Results: The RF achieved the highest area under the receiver operating characteristic curve (AUC) value, with an AUC of 0.81 (95%CI: 0.77-0.85), followed by the RPART (AUC=0.75, 95%CI: 0.70-0.80), the classical logistic regression model (AUC=0.68, 95%CI: 0.65-0.72), the conditional logistic regression model (AUC=0.61, 95%CI: 0.56-0.67) and the SVM (AUC=0.59, 95%CI: 0.54-0.64). Models’ sensitivity in the validation set ranged from 38.1% for the classical logistic regression model to 74.0% for the classical RF. Overall, the predictors selected by all three machine learning algorithms were: (i) the number of pharmacy claims related to immunosuppressants, drugs for thyroid therapy, corticosteroids for systemic use and vitamins, (ii) the prescription of the following specialist visits/laboratory tests: prolactin level measurement and radiotherapy visit and (iii) the diagnosis of diabetes. When considering also the logistic regression models, the predictors selected by all five models were the number of pharmacy claims related to immunosuppressants and drugs for thyroid therapy.

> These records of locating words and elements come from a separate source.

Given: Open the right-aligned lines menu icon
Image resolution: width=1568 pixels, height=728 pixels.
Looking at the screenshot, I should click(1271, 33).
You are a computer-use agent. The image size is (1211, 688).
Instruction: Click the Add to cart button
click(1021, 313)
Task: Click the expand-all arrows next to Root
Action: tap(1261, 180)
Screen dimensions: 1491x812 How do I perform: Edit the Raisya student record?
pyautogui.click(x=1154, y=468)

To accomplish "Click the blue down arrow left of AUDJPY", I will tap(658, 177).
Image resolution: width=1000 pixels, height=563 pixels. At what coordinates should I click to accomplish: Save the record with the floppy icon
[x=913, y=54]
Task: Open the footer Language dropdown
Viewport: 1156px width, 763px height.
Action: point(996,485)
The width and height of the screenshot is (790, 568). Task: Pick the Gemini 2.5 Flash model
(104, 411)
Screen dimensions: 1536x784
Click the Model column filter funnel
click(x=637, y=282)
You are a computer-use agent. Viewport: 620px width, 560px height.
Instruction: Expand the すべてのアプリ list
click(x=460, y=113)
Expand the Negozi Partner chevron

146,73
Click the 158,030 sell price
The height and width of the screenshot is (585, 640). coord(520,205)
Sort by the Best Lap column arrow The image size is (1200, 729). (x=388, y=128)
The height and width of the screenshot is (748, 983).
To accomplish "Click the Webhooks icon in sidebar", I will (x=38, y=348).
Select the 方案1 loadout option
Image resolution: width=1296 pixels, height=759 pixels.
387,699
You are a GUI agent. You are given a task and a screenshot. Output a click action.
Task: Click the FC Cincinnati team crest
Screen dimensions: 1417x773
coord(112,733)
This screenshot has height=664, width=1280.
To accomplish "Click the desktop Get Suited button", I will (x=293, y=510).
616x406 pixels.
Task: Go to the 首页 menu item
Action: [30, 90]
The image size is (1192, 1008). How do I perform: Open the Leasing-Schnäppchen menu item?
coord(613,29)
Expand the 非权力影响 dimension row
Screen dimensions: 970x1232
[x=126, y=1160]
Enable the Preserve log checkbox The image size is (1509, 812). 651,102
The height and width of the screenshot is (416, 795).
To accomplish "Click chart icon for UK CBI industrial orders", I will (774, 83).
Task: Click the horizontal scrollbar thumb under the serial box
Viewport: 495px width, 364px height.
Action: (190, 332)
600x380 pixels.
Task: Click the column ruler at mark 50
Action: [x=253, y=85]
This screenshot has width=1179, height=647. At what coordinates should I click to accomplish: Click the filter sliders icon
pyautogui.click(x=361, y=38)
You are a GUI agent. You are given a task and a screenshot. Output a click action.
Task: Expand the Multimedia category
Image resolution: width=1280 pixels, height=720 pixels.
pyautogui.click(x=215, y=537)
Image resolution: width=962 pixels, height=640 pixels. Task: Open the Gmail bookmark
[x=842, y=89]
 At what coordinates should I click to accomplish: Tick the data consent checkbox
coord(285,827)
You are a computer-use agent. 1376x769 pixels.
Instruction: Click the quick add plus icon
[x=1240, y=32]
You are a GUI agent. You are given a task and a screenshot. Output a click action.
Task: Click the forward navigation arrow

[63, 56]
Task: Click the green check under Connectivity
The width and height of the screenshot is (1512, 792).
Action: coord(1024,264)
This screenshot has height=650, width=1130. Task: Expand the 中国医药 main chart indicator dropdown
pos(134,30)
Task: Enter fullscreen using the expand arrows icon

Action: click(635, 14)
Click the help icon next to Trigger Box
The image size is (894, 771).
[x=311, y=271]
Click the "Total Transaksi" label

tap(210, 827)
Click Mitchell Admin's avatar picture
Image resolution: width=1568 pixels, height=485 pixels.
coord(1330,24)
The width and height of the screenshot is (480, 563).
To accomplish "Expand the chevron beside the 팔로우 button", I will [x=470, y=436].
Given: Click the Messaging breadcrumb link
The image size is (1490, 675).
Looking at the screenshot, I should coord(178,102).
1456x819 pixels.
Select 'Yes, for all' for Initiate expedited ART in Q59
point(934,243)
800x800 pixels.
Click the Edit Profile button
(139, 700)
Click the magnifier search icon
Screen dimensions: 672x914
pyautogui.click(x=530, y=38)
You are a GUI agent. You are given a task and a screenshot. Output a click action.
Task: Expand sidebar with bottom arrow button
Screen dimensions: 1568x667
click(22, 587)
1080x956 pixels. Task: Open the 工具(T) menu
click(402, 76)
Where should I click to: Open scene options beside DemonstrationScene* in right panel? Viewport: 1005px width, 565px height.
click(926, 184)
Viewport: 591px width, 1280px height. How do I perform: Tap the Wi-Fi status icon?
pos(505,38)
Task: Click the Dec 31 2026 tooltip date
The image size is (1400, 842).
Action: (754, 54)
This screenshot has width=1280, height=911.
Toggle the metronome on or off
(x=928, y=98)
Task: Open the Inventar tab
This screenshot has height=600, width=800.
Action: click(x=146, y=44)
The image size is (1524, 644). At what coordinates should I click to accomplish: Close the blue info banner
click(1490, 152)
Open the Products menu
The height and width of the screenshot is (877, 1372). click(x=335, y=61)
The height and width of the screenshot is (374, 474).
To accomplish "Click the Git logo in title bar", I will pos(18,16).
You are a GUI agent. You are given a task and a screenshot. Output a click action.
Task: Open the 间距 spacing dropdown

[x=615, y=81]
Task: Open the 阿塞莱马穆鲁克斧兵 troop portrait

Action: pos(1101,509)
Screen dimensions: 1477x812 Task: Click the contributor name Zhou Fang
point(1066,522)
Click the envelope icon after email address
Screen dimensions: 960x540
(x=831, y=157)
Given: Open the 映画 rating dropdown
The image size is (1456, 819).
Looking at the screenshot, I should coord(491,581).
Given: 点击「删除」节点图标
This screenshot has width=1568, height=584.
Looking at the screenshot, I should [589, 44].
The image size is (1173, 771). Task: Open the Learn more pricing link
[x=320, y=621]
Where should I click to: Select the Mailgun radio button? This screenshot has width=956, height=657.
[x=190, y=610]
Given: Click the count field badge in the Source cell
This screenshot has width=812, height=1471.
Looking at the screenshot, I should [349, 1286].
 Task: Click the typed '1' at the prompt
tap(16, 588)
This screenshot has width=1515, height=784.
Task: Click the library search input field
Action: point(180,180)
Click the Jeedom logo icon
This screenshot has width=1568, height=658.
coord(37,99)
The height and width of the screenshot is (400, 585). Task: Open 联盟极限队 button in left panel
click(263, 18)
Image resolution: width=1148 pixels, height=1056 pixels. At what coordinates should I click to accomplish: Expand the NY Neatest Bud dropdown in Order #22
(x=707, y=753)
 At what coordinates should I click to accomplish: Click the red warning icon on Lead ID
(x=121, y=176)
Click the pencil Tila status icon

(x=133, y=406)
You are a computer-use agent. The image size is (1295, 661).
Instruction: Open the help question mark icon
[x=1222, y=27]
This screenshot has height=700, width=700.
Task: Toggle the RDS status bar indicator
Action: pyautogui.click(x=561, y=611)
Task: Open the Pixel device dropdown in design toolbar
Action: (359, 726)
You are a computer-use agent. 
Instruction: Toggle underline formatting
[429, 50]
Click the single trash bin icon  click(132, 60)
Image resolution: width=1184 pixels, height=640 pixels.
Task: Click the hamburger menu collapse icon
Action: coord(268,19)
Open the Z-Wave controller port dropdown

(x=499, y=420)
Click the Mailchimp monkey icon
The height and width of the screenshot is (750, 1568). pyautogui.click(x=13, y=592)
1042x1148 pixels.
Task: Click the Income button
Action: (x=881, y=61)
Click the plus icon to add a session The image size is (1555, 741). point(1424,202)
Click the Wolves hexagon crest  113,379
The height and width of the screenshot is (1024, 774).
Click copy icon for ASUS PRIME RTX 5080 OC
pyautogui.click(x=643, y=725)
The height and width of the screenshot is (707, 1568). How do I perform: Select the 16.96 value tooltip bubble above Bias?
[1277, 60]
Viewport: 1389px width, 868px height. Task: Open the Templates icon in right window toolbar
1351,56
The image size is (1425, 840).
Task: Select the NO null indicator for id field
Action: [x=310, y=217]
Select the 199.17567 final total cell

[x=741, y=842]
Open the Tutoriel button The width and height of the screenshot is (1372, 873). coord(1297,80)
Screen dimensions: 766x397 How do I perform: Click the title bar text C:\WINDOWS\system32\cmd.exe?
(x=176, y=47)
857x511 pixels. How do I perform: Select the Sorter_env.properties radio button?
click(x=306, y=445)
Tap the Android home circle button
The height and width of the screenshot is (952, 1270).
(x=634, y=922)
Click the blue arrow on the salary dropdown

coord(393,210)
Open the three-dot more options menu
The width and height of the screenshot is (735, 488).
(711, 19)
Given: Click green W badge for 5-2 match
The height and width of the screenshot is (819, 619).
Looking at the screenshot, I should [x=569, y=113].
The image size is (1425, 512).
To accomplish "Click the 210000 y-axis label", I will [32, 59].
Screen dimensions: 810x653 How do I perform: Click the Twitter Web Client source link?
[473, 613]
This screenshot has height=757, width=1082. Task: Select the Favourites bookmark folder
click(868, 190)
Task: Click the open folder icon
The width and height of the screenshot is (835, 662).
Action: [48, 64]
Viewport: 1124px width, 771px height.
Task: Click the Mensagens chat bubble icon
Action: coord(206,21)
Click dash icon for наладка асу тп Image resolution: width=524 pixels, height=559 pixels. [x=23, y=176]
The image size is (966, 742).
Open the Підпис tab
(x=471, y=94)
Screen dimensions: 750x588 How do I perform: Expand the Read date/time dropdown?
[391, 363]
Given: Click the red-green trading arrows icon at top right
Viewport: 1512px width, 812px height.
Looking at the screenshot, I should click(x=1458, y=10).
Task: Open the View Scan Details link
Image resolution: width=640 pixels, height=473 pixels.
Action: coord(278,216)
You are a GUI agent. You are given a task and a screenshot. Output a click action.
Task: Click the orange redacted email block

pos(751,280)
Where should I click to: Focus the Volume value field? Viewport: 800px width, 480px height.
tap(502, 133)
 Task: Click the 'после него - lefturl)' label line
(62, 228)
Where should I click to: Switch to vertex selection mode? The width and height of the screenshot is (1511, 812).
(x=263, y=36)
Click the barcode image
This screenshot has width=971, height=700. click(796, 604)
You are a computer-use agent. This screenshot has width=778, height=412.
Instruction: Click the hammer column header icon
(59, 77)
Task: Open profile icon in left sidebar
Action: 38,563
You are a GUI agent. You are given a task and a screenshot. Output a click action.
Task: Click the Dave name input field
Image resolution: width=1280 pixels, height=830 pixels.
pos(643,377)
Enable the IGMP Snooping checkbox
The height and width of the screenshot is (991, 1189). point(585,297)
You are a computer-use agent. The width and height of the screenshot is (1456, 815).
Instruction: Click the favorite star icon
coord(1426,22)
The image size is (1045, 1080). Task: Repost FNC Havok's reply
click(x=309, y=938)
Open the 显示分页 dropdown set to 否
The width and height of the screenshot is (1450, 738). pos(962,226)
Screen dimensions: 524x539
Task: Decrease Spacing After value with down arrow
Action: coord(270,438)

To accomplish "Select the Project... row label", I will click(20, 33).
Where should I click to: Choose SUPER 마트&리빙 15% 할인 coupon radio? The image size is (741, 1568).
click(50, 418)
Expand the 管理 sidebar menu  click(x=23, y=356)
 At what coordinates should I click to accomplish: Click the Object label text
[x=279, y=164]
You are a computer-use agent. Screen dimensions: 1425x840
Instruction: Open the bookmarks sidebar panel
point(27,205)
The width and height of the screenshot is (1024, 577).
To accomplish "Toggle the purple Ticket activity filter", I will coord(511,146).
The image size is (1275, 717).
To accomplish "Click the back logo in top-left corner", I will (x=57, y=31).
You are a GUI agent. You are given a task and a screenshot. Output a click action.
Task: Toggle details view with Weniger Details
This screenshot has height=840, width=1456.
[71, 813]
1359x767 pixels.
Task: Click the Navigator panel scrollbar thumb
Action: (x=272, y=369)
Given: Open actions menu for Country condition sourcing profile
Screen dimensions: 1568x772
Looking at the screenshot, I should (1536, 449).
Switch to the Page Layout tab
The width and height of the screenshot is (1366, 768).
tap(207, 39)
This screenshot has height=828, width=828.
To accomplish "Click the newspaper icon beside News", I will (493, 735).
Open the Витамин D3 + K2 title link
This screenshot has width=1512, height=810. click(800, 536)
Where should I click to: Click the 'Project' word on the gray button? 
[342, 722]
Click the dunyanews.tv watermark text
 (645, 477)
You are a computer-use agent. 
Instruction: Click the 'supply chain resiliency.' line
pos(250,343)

Conclusions: Findings from the study showed that machine learning models may play a prominent role for the prediction of the diagnosis of rare diseases. According to the predictive models developed, the two predictors mostly associated with the presence of acromegaly were the number of pharmacy claims related to immunosuppressants and drugs for thyroid therapy, potentially indicating that systemic inflammation and/or autoimmune diseases may be key predictors of acromegaly diagnosis.